> _WORK TO COMPLETE_
Find every line in the data below that contains the string "dimensions", matching case exactly, and copy each of those lines.

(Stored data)
----------

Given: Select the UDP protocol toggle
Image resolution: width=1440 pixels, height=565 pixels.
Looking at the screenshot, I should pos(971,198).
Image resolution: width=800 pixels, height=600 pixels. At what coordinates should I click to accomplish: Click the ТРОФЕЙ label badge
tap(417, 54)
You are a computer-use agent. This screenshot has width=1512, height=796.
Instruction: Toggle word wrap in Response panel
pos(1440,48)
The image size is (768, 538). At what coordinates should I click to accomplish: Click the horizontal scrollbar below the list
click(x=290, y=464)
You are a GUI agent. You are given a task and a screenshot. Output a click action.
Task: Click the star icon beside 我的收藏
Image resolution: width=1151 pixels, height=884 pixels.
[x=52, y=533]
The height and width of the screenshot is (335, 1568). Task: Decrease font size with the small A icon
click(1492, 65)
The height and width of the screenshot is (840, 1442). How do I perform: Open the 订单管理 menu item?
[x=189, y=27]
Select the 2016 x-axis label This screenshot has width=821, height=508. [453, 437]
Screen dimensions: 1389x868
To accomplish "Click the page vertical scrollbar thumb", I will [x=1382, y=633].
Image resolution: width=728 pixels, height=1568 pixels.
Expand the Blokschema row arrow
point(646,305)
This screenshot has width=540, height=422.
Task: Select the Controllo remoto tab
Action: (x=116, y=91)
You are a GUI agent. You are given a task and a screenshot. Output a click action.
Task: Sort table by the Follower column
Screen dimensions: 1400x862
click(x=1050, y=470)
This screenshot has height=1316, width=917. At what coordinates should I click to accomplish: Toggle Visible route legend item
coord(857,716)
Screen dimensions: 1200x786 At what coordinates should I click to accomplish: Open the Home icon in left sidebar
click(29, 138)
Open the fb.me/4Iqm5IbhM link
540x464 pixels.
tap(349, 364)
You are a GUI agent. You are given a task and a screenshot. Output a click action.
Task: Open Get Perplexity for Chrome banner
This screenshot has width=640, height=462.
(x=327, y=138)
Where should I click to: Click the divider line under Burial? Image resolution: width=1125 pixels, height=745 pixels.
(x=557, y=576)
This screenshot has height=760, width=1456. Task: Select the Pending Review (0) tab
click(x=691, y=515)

----------

> _EXERCISE ANSWER_
Screen dimensions: 1389x868
Screen dimensions: 1400x862
Screen dimensions: 1200x786 At what coordinates should I click to accomplish: Open the Home icon in left sidebar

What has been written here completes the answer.